• **SELECTION**:
--- Begin ---

Senior Judge of the United States District Court for the Middle District of Georgia
- In office December 31, 2008 – March 29, 2024

Chief Judge of the United States District Court for the Middle District of Georgia
- In office 2006–2008
- Preceded by: William Augustus Bootle
- Succeeded by: C. Ashley Royal

Judge of the United States District Court for the Middle District of Georgia
- In office December 26, 1995 – December 31, 2008
- Appointed by: Bill Clinton
- Preceded by: Wilbur Dawson Owens Jr.
- Succeeded by: Marc T. Treadwell

Judge of the Superior Court of Georgia, Oconee Judicial Circuit
- In office August 2, 1979 – December 26, 1995

Member of the Georgia World Congress Center Authority
- In office 1976–1979
- Appointed by: George Busbee

Member of the Georgia Board of Industry and Trade
- In office 1975–1979
- Appointed by: Jimmy Carter

Member of the Board of Education of Pulaski County, Georgia
- In office 1975–1978
- Appointed by: Pulaski County, Georgia

Personal details
- Born: Roger Hugh Lawson, Jr. September 23, 1941 Hawkinsville, Georgia, U.S.
- Died: March 29, 2024 (aged 82)
- Spouse: Barbara Boots
- Education: Emory University (BA, JD)

= Hugh Lawson (judge) =

American judge (1941–2024)

Roger Hugh Lawson Jr. (September 23, 1941 – March 29, 2024) was a United States district judge of the United States District Court for the Middle District of Georgia.

==Education and career==
Born in Hawkinsville, Georgia, in 1941, Lawson received a Bachelor of Arts degree from Emory University in 1963 and a Juris Doctor from Emory University School of Law in 1964. He was in private practice in Hawkinsville from 1965 to 1979. He was a judge of the Superior Court of Georgia, Oconee Judicial Circuit of Georgia from 1979 to 1995.

--- End ---

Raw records
--- Begin ---

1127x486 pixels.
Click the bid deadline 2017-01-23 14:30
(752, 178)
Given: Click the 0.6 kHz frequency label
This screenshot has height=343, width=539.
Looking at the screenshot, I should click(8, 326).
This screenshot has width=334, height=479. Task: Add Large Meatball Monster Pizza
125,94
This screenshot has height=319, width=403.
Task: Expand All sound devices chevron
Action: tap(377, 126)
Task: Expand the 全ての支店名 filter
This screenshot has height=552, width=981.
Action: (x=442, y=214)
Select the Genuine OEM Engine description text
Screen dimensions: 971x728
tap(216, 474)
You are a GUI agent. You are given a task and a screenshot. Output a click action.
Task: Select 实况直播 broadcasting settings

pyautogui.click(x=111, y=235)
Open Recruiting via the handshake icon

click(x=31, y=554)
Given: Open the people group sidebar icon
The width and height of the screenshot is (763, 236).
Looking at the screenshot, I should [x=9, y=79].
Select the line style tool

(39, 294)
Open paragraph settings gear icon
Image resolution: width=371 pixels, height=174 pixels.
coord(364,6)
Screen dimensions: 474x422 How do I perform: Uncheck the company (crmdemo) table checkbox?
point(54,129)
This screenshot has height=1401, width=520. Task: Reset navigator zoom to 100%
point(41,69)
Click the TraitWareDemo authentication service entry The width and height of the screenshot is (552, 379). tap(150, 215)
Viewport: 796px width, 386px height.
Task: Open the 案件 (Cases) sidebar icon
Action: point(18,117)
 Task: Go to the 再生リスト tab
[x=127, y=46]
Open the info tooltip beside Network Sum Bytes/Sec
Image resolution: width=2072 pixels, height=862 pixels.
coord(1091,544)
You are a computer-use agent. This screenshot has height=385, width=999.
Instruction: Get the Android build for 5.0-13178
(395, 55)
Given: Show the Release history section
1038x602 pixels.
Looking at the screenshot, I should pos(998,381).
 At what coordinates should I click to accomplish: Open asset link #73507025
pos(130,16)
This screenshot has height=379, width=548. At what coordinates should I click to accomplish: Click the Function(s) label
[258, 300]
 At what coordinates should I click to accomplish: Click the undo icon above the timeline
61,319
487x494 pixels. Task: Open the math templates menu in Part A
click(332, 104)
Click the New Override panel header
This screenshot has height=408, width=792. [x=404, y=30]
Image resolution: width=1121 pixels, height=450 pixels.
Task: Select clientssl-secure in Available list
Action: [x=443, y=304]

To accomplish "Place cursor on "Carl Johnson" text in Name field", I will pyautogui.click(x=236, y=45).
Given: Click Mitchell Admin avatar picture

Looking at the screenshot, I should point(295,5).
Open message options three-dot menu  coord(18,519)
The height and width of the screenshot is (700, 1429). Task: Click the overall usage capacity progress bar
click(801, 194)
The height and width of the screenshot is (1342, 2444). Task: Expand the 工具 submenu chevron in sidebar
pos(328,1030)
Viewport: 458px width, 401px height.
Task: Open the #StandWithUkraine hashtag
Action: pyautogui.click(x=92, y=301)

--- End ---

• **PROBLEM SET**:
1. Reproduce the Hugh Lawson page in full, word for word.
2. Please render the part of the listing that opens with the line containing "This screenshot has height=379, width=548." and closes with the line containing "click(801, 194)" as a numbered list, omitting blank lines.
The listing is unrelated to the Hugh Lawson page.

• **EXPECTED ANSWERS**:
1.
Senior Judge of the United States District Court for the Middle District of Georgia
- In office December 31, 2008 – March 29, 2024

Chief Judge of the United States District Court for the Middle District of Georgia
- In office 2006–2008
- Preceded by: William Augustus Bootle
- Succeeded by: C. Ashley Royal

Judge of the United States District Court for the Middle District of Georgia
- In office December 26, 1995 – December 31, 2008
- Appointed by: Bill Clinton
- Preceded by: Wilbur Dawson Owens Jr.
- Succeeded by: Marc T. Treadwell

Judge of the Superior Court of Georgia, Oconee Judicial Circuit
- In office August 2, 1979 – December 26, 1995

Member of the Georgia World Congress Center Authority
- In office 1976–1979
- Appointed by: George Busbee

Member of the Georgia Board of Industry and Trade
- In office 1975–1979
- Appointed by: Jimmy Carter

Member of the Board of Education of Pulaski County, Georgia
- In office 1975–1978
- Appointed by: Pulaski County, Georgia

Personal details
- Born: Roger Hugh Lawson, Jr. September 23, 1941 Hawkinsville, Georgia, U.S.
- Died: March 29, 2024 (aged 82)
- Spouse: Barbara Boots
- Education: Emory University (BA, JD)

= Hugh Lawson (judge) =

American judge (1941–2024)

Roger Hugh Lawson Jr. (September 23, 1941 – March 29, 2024) was a United States district judge of the United States District Court for the Middle District of Georgia.

==Education and career==
Born in Hawkinsville, Georgia, in 1941, Lawson received a Bachelor of Arts degree from Emory University in 1963 and a Juris Doctor from Emory University School of Law in 1964. He was in private practice in Hawkinsville from 1965 to 1979. He was a judge of the Superior Court of Georgia, Oconee Judicial Circuit of Georgia from 1979 to 1995.

2.
1. This screenshot has height=379, width=548. At what coordinates should I click to accomplish: Click the Function(s) label
2. [258, 300]
3.  At what coordinates should I click to accomplish: Click the undo icon above the timeline
4. 61,319
5. 487x494 pixels. Task: Open the math templates menu in Part A
6. click(332, 104)
7. Click the New Override panel header
8. This screenshot has height=408, width=792. [x=404, y=30]
9. Image resolution: width=1121 pixels, height=450 pixels.
10. Task: Select clientssl-secure in Available list
11. Action: [x=443, y=304]
12. To accomplish "Place cursor on "Carl Johnson" text in Name field", I will pyautogui.click(x=236, y=45).
13. Given: Click Mitchell Admin avatar picture
14. Looking at the screenshot, I should point(295,5).
15. Open message options three-dot menu  coord(18,519)
16. The height and width of the screenshot is (700, 1429). Task: Click the overall usage capacity progress bar
17. click(801, 194)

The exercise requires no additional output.